> What to produce: Convert the items below into a numbered list, omitting any blank lines.

> Information provided:
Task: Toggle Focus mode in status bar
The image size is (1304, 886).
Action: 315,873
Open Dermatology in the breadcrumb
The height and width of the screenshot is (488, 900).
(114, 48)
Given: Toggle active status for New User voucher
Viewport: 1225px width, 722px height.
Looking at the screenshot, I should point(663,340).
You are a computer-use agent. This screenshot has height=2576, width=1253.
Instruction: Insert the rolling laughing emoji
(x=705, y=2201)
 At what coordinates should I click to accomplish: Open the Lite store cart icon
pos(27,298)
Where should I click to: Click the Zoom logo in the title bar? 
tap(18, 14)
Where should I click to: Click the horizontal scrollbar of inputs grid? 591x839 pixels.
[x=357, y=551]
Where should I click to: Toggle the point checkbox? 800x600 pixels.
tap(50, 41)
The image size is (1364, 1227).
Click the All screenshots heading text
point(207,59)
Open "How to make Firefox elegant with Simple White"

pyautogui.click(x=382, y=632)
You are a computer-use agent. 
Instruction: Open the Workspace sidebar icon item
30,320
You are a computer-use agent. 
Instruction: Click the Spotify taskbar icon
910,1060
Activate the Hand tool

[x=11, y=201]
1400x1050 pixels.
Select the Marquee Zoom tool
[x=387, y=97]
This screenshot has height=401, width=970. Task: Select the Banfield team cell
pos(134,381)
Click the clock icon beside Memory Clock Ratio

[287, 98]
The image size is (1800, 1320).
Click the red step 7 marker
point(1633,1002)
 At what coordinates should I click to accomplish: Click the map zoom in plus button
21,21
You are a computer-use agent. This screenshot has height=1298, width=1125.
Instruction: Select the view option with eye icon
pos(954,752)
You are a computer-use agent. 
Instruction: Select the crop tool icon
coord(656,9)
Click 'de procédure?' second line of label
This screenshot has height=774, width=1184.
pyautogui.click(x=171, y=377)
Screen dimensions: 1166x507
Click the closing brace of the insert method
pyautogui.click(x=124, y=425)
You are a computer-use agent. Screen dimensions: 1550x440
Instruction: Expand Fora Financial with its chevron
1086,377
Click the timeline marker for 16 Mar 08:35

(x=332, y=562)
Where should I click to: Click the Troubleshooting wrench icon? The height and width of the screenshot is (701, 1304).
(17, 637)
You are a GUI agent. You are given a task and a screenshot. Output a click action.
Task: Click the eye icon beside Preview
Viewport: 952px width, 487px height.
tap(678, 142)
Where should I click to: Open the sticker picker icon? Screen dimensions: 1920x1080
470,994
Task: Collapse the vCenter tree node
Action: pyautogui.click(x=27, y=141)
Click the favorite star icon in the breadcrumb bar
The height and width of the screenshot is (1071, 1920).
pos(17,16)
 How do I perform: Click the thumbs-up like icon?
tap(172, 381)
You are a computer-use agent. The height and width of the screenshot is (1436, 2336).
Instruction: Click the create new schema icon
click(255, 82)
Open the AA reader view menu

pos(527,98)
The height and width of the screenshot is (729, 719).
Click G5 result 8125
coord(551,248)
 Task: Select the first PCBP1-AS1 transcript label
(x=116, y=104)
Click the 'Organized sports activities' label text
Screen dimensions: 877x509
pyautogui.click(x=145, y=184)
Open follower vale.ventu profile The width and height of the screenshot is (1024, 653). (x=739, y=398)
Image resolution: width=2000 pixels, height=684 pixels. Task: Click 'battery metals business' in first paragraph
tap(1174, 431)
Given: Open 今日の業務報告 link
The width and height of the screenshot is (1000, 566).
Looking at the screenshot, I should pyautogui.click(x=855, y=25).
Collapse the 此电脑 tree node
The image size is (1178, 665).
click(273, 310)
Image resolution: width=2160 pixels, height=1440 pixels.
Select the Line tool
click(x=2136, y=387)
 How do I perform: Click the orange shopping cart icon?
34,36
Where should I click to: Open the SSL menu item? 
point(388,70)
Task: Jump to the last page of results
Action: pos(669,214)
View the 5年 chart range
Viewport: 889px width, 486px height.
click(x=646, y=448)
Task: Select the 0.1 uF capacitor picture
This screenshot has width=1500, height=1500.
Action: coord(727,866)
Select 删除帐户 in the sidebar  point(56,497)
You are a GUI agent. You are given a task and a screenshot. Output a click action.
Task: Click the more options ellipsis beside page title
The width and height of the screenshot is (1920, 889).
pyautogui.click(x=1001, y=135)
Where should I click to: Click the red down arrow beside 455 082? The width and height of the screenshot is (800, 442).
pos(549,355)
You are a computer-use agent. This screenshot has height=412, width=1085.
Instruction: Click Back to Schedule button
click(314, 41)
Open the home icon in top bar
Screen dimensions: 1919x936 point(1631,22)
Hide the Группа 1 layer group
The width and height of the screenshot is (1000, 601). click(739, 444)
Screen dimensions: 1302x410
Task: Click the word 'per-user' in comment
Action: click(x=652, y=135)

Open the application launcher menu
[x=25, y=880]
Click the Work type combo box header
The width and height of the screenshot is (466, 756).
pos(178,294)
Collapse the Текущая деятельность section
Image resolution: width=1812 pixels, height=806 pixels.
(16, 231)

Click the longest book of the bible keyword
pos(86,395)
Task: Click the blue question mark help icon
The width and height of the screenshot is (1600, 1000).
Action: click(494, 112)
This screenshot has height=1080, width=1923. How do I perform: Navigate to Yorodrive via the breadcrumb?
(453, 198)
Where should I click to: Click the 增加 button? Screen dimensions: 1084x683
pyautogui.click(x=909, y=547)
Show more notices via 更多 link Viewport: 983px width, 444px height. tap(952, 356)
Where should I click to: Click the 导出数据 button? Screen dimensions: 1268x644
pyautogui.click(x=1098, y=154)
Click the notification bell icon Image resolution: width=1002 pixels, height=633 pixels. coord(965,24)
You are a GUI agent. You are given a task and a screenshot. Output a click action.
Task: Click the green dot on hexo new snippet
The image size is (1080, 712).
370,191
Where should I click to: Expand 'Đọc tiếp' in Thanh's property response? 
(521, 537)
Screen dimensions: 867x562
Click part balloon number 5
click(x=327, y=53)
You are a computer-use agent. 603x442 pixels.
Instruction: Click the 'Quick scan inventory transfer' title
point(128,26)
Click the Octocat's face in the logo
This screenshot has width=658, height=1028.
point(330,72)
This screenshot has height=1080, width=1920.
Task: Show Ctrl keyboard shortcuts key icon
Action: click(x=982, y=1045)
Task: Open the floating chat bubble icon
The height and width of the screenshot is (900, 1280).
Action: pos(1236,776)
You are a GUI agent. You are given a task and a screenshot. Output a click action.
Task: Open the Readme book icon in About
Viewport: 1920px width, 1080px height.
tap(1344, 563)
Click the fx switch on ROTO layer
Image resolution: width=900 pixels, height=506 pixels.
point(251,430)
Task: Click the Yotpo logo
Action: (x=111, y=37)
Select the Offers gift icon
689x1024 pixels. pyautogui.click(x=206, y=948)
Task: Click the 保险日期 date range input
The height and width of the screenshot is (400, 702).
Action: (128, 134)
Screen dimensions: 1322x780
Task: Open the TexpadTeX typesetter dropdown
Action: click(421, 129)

> Final answer:
1. Task: Toggle Focus mode in status bar
2. The image size is (1304, 886).
3. Action: 315,873
4. Open Dermatology in the breadcrumb
5. The height and width of the screenshot is (488, 900).
6. (114, 48)
7. Given: Toggle active status for New User voucher
8. Viewport: 1225px width, 722px height.
9. Looking at the screenshot, I should point(663,340).
10. You are a computer-use agent. This screenshot has height=2576, width=1253.
11. Instruction: Insert the rolling laughing emoji
12. (x=705, y=2201)
13.  At what coordinates should I click to accomplish: Open the Lite store cart icon
14. pos(27,298)
15. Where should I click to: Click the Zoom logo in the title bar? 
16. tap(18, 14)
17. Where should I click to: Click the horizontal scrollbar of inputs grid? 591x839 pixels.
18. [x=357, y=551]
19. Where should I click to: Toggle the point checkbox? 800x600 pixels.
20. tap(50, 41)
21. The image size is (1364, 1227).
22. Click the All screenshots heading text
23. point(207,59)
24. Open "How to make Firefox elegant with Simple White"
25. pyautogui.click(x=382, y=632)
26. You are a computer-use agent. 
27. Instruction: Open the Workspace sidebar icon item
28. 30,320
29. You are a computer-use agent. 
30. Instruction: Click the Spotify taskbar icon
31. 910,1060
32. Activate the Hand tool
33. [x=11, y=201]
34. 1400x1050 pixels.
35. Select the Marquee Zoom tool
36. [x=387, y=97]
37. This screenshot has height=401, width=970. Task: Select the Banfield team cell
38. pos(134,381)
39. Click the clock icon beside Memory Clock Ratio
40. [287, 98]
41. The image size is (1800, 1320).
42. Click the red step 7 marker
43. point(1633,1002)
44.  At what coordinates should I click to accomplish: Click the map zoom in plus button
45. 21,21
46. You are a computer-use agent. This screenshot has height=1298, width=1125.
47. Instruction: Select the view option with eye icon
48. pos(954,752)
49. You are a computer-use agent. 
50. Instruction: Select the crop tool icon
51. coord(656,9)
52. Click 'de procédure?' second line of label
53. This screenshot has height=774, width=1184.
54. pyautogui.click(x=171, y=377)
55. Screen dimensions: 1166x507
56. Click the closing brace of the insert method
57. pyautogui.click(x=124, y=425)
58. You are a computer-use agent. Screen dimensions: 1550x440
59. Instruction: Expand Fora Financial with its chevron
60. 1086,377
61. Click the timeline marker for 16 Mar 08:35
62. (x=332, y=562)
63. Where should I click to: Click the Troubleshooting wrench icon? The height and width of the screenshot is (701, 1304).
64. (17, 637)
65. You are a GUI agent. You are given a task and a screenshot. Output a click action.
66. Task: Click the eye icon beside Preview
67. Viewport: 952px width, 487px height.
68. tap(678, 142)
69. Where should I click to: Open the sticker picker icon? Screen dimensions: 1920x1080
70. 470,994
71. Task: Collapse the vCenter tree node
72. Action: pyautogui.click(x=27, y=141)
73. Click the favorite star icon in the breadcrumb bar
74. The height and width of the screenshot is (1071, 1920).
75. pos(17,16)
76.  How do I perform: Click the thumbs-up like icon?
77. tap(172, 381)
78. You are a computer-use agent. The height and width of the screenshot is (1436, 2336).
79. Instruction: Click the create new schema icon
80. click(255, 82)
81. Open the AA reader view menu
82. pos(527,98)
83. The height and width of the screenshot is (729, 719).
84. Click G5 result 8125
85. coord(551,248)
86.  Task: Select the first PCBP1-AS1 transcript label
87. (x=116, y=104)
88. Click the 'Organized sports activities' label text
89. Screen dimensions: 877x509
90. pyautogui.click(x=145, y=184)
91. Open follower vale.ventu profile The width and height of the screenshot is (1024, 653). (x=739, y=398)
92. Image resolution: width=2000 pixels, height=684 pixels. Task: Click 'battery metals business' in first paragraph
93. tap(1174, 431)
94. Given: Open 今日の業務報告 link
95. The width and height of the screenshot is (1000, 566).
96. Looking at the screenshot, I should pyautogui.click(x=855, y=25).
97. Collapse the 此电脑 tree node
98. The image size is (1178, 665).
99. click(273, 310)
100. Image resolution: width=2160 pixels, height=1440 pixels.
101. Select the Line tool
102. click(x=2136, y=387)
103.  How do I perform: Click the orange shopping cart icon?
104. 34,36
105. Where should I click to: Open the SSL menu item? 
106. point(388,70)
107. Task: Jump to the last page of results
108. Action: pos(669,214)
109. View the 5年 chart range
110. Viewport: 889px width, 486px height.
111. click(x=646, y=448)
112. Task: Select the 0.1 uF capacitor picture
113. This screenshot has width=1500, height=1500.
114. Action: coord(727,866)
115. Select 删除帐户 in the sidebar  point(56,497)
116. You are a GUI agent. You are given a task and a screenshot. Output a click action.
117. Task: Click the more options ellipsis beside page title
118. The width and height of the screenshot is (1920, 889).
119. pyautogui.click(x=1001, y=135)
120. Where should I click to: Click the red down arrow beside 455 082? The width and height of the screenshot is (800, 442).
121. pos(549,355)
122. You are a computer-use agent. This screenshot has height=412, width=1085.
123. Instruction: Click Back to Schedule button
124. click(314, 41)
125. Open the home icon in top bar
126. Screen dimensions: 1919x936 point(1631,22)
127. Hide the Группа 1 layer group
128. The width and height of the screenshot is (1000, 601). click(739, 444)
129. Screen dimensions: 1302x410
130. Task: Click the word 'per-user' in comment
131. Action: click(x=652, y=135)
132. Open the application launcher menu
133. [x=25, y=880]
134. Click the Work type combo box header
135. The width and height of the screenshot is (466, 756).
136. pos(178,294)
137. Collapse the Текущая деятельность section
138. Image resolution: width=1812 pixels, height=806 pixels.
139. (16, 231)
140. Click the longest book of the bible keyword
141. pos(86,395)
142. Task: Click the blue question mark help icon
143. The width and height of the screenshot is (1600, 1000).
144. Action: click(494, 112)
145. This screenshot has height=1080, width=1923. How do I perform: Navigate to Yorodrive via the breadcrumb?
146. (453, 198)
147. Where should I click to: Click the 增加 button? Screen dimensions: 1084x683
148. pyautogui.click(x=909, y=547)
149. Show more notices via 更多 link Viewport: 983px width, 444px height. tap(952, 356)
150. Where should I click to: Click the 导出数据 button? Screen dimensions: 1268x644
151. pyautogui.click(x=1098, y=154)
152. Click the notification bell icon Image resolution: width=1002 pixels, height=633 pixels. coord(965,24)
153. You are a GUI agent. You are given a task and a screenshot. Output a click action.
154. Task: Click the green dot on hexo new snippet
155. The image size is (1080, 712).
156. 370,191
157. Where should I click to: Expand 'Đọc tiếp' in Thanh's property response? 
158. (521, 537)
159. Screen dimensions: 867x562
160. Click part balloon number 5
161. click(x=327, y=53)
162. You are a computer-use agent. 603x442 pixels.
163. Instruction: Click the 'Quick scan inventory transfer' title
164. point(128,26)
165. Click the Octocat's face in the logo
166. This screenshot has width=658, height=1028.
167. point(330,72)
168. This screenshot has height=1080, width=1920.
169. Task: Show Ctrl keyboard shortcuts key icon
170. Action: click(x=982, y=1045)
171. Task: Open the floating chat bubble icon
172. The height and width of the screenshot is (900, 1280).
173. Action: pos(1236,776)
174. You are a GUI agent. You are given a task and a screenshot. Output a click action.
175. Task: Open the Readme book icon in About
176. Viewport: 1920px width, 1080px height.
177. tap(1344, 563)
178. Click the fx switch on ROTO layer
179. Image resolution: width=900 pixels, height=506 pixels.
180. point(251,430)
181. Task: Click the Yotpo logo
182. Action: (x=111, y=37)
183. Select the Offers gift icon
184. 689x1024 pixels. pyautogui.click(x=206, y=948)
185. Task: Click the 保险日期 date range input
186. The height and width of the screenshot is (400, 702).
187. Action: (128, 134)
188. Screen dimensions: 1322x780
189. Task: Open the TexpadTeX typesetter dropdown
190. Action: click(421, 129)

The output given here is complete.